GoProgramBeginner · 2 min read

Go Program for Sum of Digits Using Recursion

In Go, you can find the sum of digits using recursion by defining a function like func sumDigits(n int) int that returns 0 if n == 0, otherwise returns n % 10 + sumDigits(n / 10).

📋

Examples

Input123

Output6

Input0

Output0

Input9999

Output36

🧠

How to Think About It

To find the sum of digits using recursion, think of breaking the number into its last digit and the rest. Use n % 10 to get the last digit and n / 10 to remove it. Keep adding the last digit to the sum of digits of the remaining number until the number becomes zero.

📐

Algorithm

Check if the number is 0; if yes, return 0.

Find the last digit using modulo 10.

Call the function recursively with the number divided by 10.

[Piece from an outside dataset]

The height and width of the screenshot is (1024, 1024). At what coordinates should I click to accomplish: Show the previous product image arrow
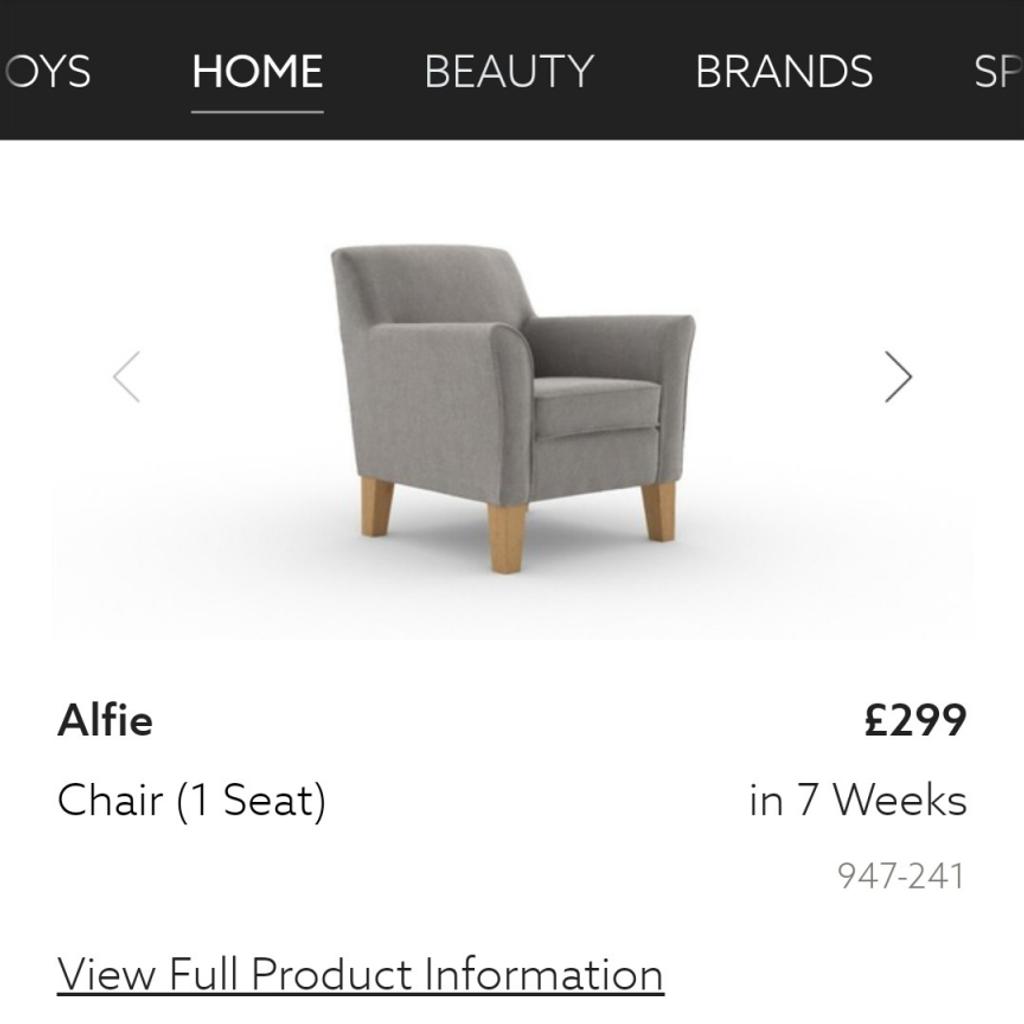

Add the last digit to the result of the recursive call.

Return the sum.

💻

Code

package main

import "fmt"

func sumDigits(n int) int {
    if n == 0 {
        return 0
    }
    return n%10 + sumDigits(n/10)
}

func main() {
    num := 12345
    fmt.Println("Sum of digits:", sumDigits(num))
}

Output

Sum of digits: 15

🔍

Dry Run

Let's trace sumDigits(123) through the code

Initial call

n = 123, n != 0, last digit = 3, call sumDigits(12)

Second call

n = 12, n != 0, last digit = 2, call sumDigits(1)

Third call

n = 1, n != 0, last digit = 1, call sumDigits(0)

Base case

n = 0, return 0

Return from third call

return 1 + 0 = 1

Return from second call

return 2 + 1 = 3

Return from initial call

return 3 + 3 = 6

Call	n	Last Digit	Recursive Call	Return Value
sumDigits(123)	123	3	sumDigits(12)	6
sumDigits(12)	12	2	sumDigits(1)	3
sumDigits(1)	1	1	sumDigits(0)	1
sumDigits(0)	0	-	-	0

💡

Why This Works

Step 1: Base Case

The function stops calling itself when the number becomes 0, returning 0 to end recursion.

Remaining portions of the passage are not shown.